Selected passage
☆ ☆ ☆

Keynote Speakers
Kerry Sherman
PhD
Digital interventions to facilitate decision making and adjustment in chronic and acute conditions
Kerry Sherman is a Professor of Health Psychology and Director of Research Training, in the Centre for Emotional Health and School of Psychological Sciences, Macquarie University, Sydney. She is the President-Elect of the International Society of Behavioral Medicine, a previous President of the Australasian Society for Behavioural Health and Medicine, and an elected Fellow of the Society of Behavioral Medicine: SBM. Dr Sherman has served as Associate Editor for Annals of Behavioral Medicine, Journal of Behavioral Medicine and Health Psychology & Behavioral Medicine.

☆ ☆ ☆

Requirement 1
Recast the paragraph of the keynote speaker profile that begins "Kerry Sherman is a Professor" as a bulleted list, keeping its main facts.
Requirement 2
Carry on the keynote speaker profile from the point where it stops, in the same style.
The lines that come next are separate material, unrelated to the keynote speaker profile.

Stored data
☆ ☆ ☆

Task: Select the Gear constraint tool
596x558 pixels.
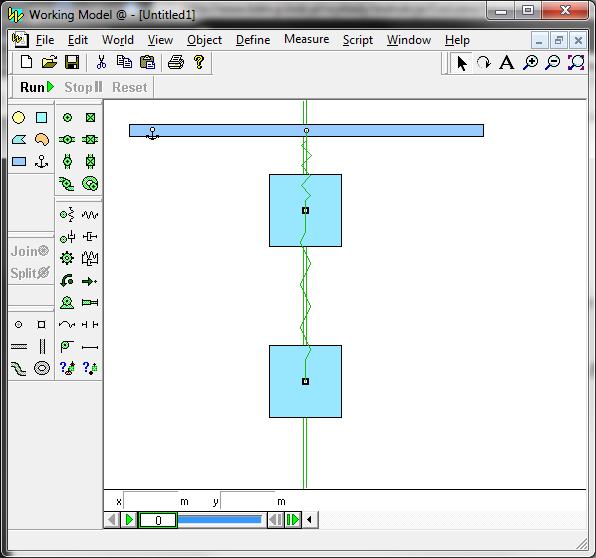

☆ ☆ ☆

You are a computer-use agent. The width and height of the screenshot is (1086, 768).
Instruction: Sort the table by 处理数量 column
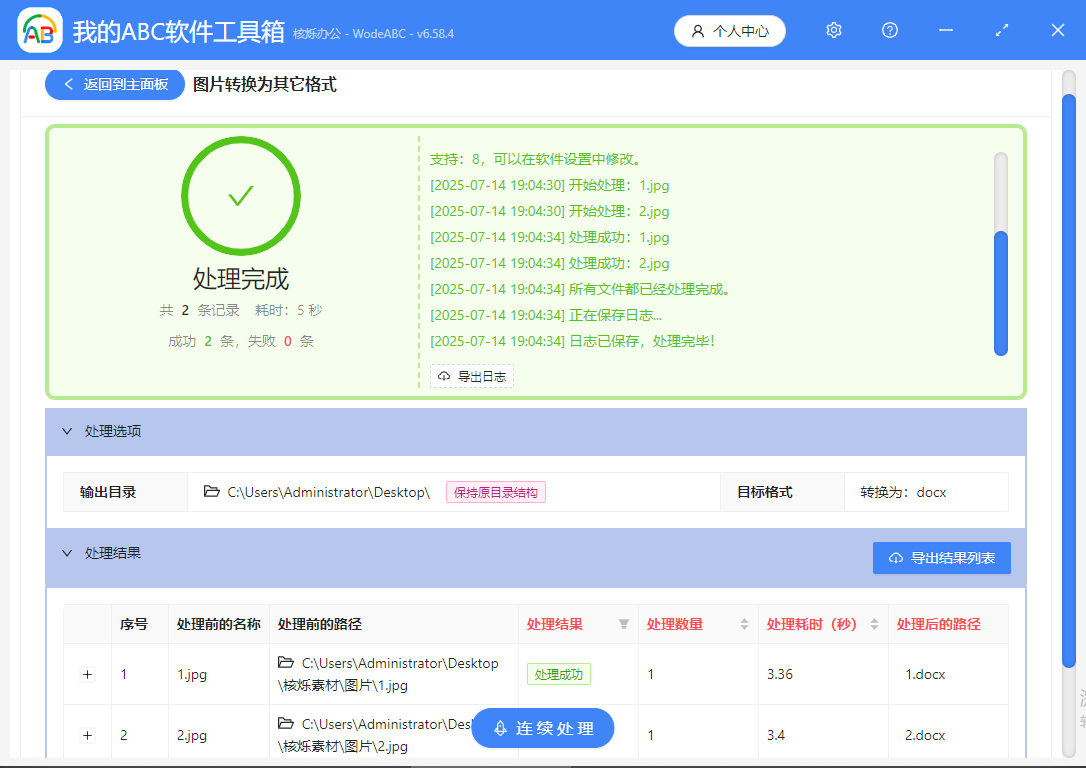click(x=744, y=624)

☆ ☆ ☆

Exercise output 1
- Professor of Health Psychology and Director of Research Training, Centre for Emotional Health and School of Psychological Sciences, Macquarie University, Sydney
- President-Elect of the International Society of Behavioral Medicine
- Previous President of the Australasian Society for Behavioural Health and Medicine
- Elected Fellow of the Society of Behavioral Medicine (SBM)
- Has served as Associate Editor for Annals of Behavioral Medicine, Journal of Behavioral Medicine and Health Psychology & Behavioral Medicine

Exercise output 2
Her research focuses on determinants of psychosocial adjustment following diagnosis and treatment of serious and chronic conditions, and on the development of e-health and m-health interventions to support these individuals. This work cuts across several illnesses including breast cancer, head and neck cancer, prostate cancer and pelvic pain conditions, including endometriosis. She has developed, evaluated and implemented interventions aimed at supporting individuals diagnosed with cancer to facilitate decision making, address post-cancer body image distress, and enhance management of treatment side effects. Dr Sherman has developed and validated measures for assessing sexual functioning, rumination, illness perceptions for cross-cultural contexts, and beliefs about stress. Her research also extends to investigating the effect of serious illness on interpersonal relationships, in terms of relationship satisfaction, interpersonal communication, and relationship formation. Dr Sherman’s current research is focused on understanding the psychosocial impacts of endometriosis and in developing supportive interventions for people living with this chronic condition and in developing decisional support interventions in the context of hearing health.
William H. Dietz
MD, PhD
Hope or Despair? How can we mitigate the Global Syndemic of Obesity, Undernutrition, and Climate Change?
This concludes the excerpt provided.